AIM
Please format every line of the records below as a numbered list, skipping any blank lines and leaving the pictures out of your answer.

══ RECORDS TO USE ══

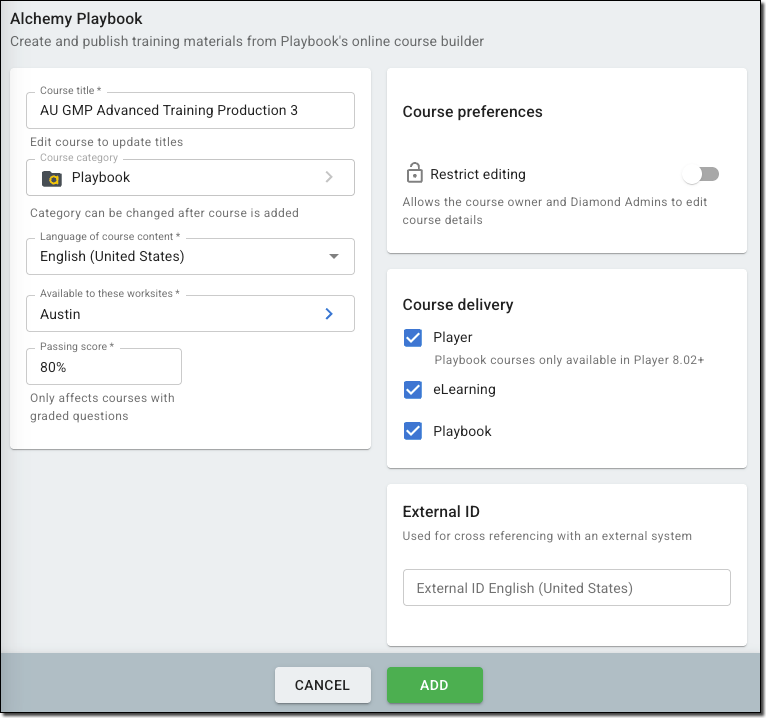766x718 pixels.
Task: Uncheck the eLearning delivery checkbox
Action: click(413, 390)
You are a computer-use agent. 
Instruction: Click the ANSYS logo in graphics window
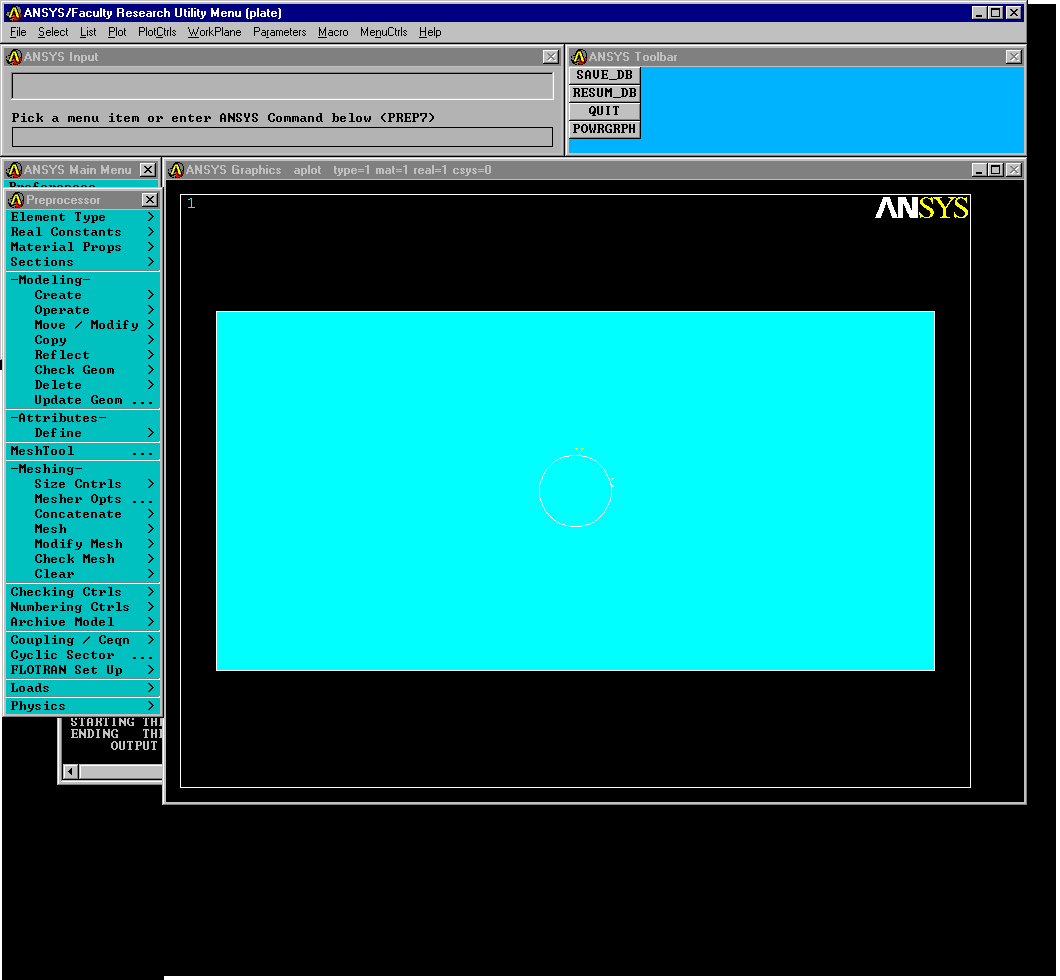pos(921,208)
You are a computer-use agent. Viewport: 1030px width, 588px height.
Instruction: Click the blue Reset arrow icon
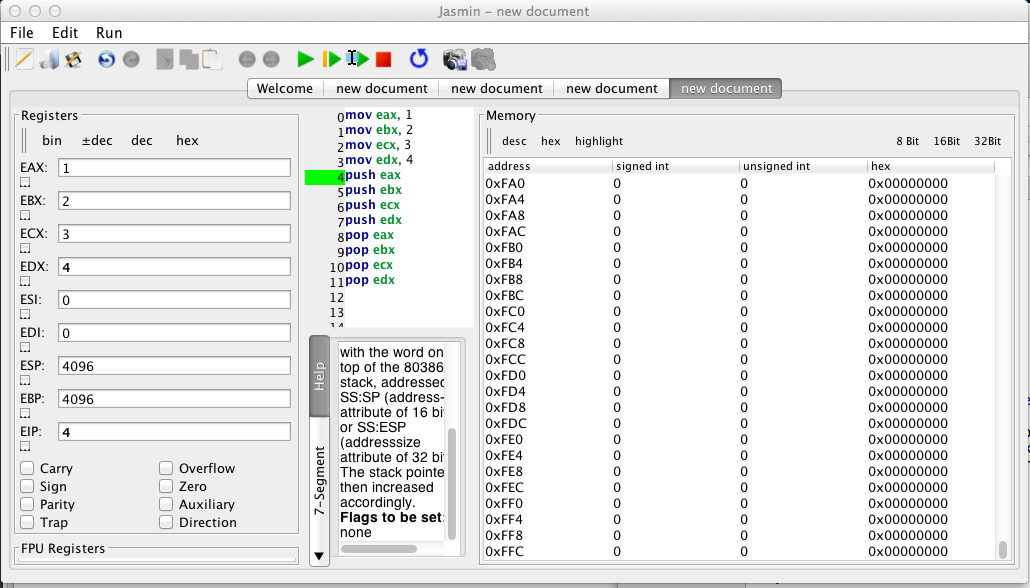coord(419,60)
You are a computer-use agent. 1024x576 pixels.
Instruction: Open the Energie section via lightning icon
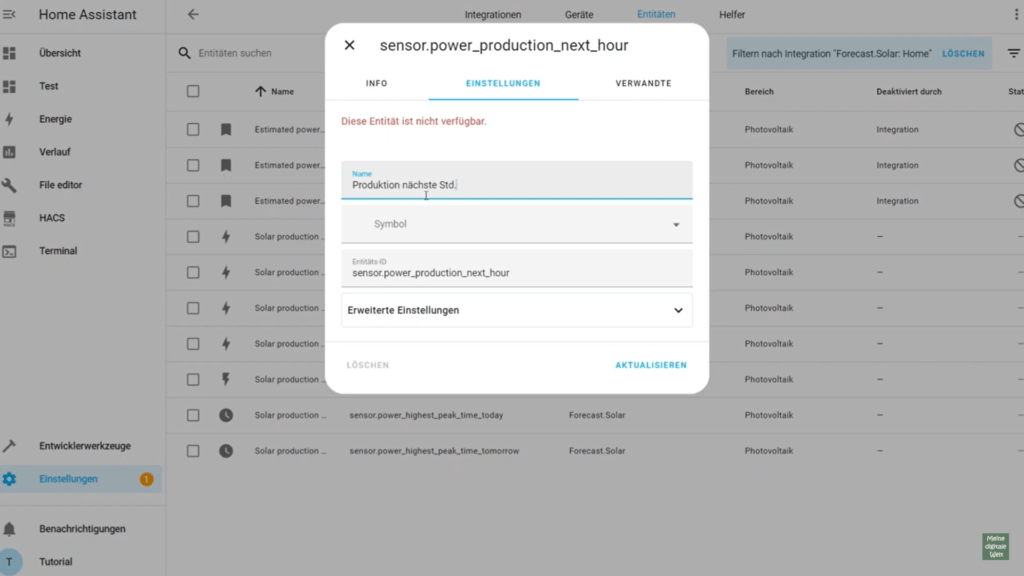point(10,119)
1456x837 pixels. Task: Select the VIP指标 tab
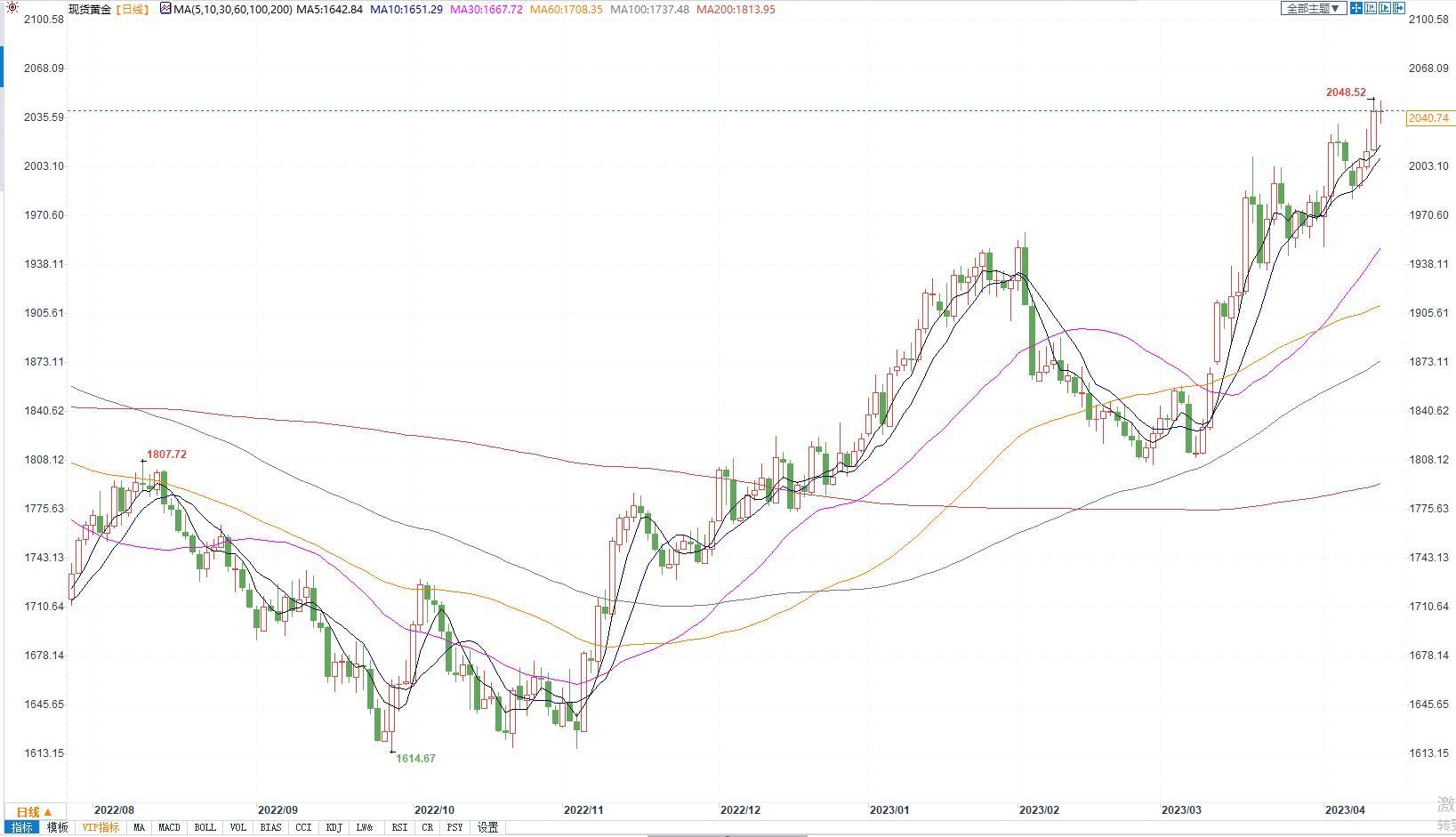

═══

SOLVED EXERCISE
1. 766x718 pixels.
2. Task: Uncheck the eLearning delivery checkbox
3. Action: click(413, 390)
4. You are a computer-use agent. 
5. Instruction: Click the ANSYS logo in graphics window
6. pos(921,208)
7. You are a computer-use agent. Viewport: 1030px width, 588px height.
8. Instruction: Click the blue Reset arrow icon
9. coord(419,60)
10. You are a computer-use agent. 1024x576 pixels.
11. Instruction: Open the Energie section via lightning icon
12. point(10,119)
13. 1456x837 pixels. Task: Select the VIP指标 tab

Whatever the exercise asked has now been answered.